To test the pipelind processor, we could use any of the programs we have previously written. However, since we have pipelined the processor, we need to insert bubbles in our program, to ensure the data is ready for all of the instructions.

An bubble is a No Operation (nop) instruction, which performs no operation, and touches neither the Register File nor the Memory.
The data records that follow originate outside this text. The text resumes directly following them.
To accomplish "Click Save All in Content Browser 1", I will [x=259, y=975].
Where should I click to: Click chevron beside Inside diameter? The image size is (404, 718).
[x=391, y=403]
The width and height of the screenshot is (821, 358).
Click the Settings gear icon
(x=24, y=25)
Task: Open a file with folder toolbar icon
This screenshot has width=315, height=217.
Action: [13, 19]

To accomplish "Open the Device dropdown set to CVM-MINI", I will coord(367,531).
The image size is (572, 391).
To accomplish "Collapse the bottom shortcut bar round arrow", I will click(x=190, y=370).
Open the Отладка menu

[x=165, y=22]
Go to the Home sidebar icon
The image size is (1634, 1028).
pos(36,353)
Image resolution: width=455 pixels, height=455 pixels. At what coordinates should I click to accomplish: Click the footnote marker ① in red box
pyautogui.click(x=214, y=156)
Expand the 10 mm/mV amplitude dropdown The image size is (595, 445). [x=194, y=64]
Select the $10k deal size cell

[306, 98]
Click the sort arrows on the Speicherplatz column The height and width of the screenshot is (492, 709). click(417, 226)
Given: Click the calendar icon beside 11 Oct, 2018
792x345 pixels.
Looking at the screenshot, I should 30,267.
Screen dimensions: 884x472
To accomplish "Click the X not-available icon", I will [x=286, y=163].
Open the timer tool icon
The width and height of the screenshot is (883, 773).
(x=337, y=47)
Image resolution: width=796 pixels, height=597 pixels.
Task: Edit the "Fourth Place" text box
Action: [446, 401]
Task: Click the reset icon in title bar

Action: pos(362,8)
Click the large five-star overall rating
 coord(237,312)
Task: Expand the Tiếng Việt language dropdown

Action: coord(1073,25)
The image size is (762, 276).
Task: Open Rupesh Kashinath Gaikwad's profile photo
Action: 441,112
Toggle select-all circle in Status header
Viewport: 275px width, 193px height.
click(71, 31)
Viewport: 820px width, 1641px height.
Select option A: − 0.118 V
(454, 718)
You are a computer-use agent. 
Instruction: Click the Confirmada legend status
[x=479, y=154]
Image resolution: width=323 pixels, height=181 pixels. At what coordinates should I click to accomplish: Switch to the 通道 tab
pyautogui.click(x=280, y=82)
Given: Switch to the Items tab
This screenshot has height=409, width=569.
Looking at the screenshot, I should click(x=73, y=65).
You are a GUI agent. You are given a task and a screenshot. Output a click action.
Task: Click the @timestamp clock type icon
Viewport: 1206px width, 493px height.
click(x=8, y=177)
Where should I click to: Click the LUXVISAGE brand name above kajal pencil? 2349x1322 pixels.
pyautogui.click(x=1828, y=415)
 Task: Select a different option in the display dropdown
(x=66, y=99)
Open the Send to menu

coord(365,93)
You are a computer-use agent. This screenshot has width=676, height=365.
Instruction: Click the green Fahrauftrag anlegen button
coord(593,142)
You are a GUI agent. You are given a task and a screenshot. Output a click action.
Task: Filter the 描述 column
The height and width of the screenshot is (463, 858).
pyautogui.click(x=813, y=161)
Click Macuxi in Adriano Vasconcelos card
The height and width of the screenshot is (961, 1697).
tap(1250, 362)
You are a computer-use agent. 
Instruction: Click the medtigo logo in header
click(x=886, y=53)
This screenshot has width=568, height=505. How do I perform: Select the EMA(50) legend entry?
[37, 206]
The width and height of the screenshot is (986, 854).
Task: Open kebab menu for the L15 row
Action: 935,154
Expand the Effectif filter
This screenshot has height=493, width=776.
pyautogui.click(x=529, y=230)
We are going to implement a simple program, which is easy to verify: a small loop, which computes n fibonacci numbers, and places them in memory.

As we have done previously, we are going to give pseudo low level C code.

```
void init(int *arr) {
    *(arr) = 1;
    *(arr+1) = 1;
}

void loop(int *arr, int n) {
    int i, tmp1, tmp2, tmp3;
    for (i = 0; i < n; i++) {
        tmp1 = *(arr+i);
        tmp2 = *(arr+i+1);
        tmp3 = tmp1 + tmp2;
        *(arr+i+2) = tmp3;
}</pre>
```

Note: if the program is written in actual C, the allocated array should be n + 2, due to initialization values.

Furthermore, when we port it to MIPS assembly, after each instruction, we should insert a bubble of 4 nop's.

When the program has run, the n+2 fibonacci numbers should be in memory, at the given address.

By introducing pipes, we also introduced data hazards and control hazards. We start by looking at handling data hazards.

Data hazards are when one instruction writes to a register that a following instruction reads from. This was not a problem in the single cycle processor, as all the data had been written in the same clock cycle.

We can eliminate some of the data hazards by implementing an additional unit: the Forwarding Unit.

This unit looks at the registers used by the instruction in the EX stage, and if the instruction in either the MEM or the WB stage writes to either of the registers, then the Forwarding will forward that data to the EX stage.

Implementing the Forwarding unit should be done with an SME process, which should be put in the EX stage.

The unit should be controlling two multiplexors, which decides whether the EX stage should use the values read from registers, the value from the MEM stage or the value from the WB stage.

Testing the forwarding unit is straightforward: we just remove the nop's from the fibonacci program, except for those following a load, branch or jump, as these hazards are not handled yet.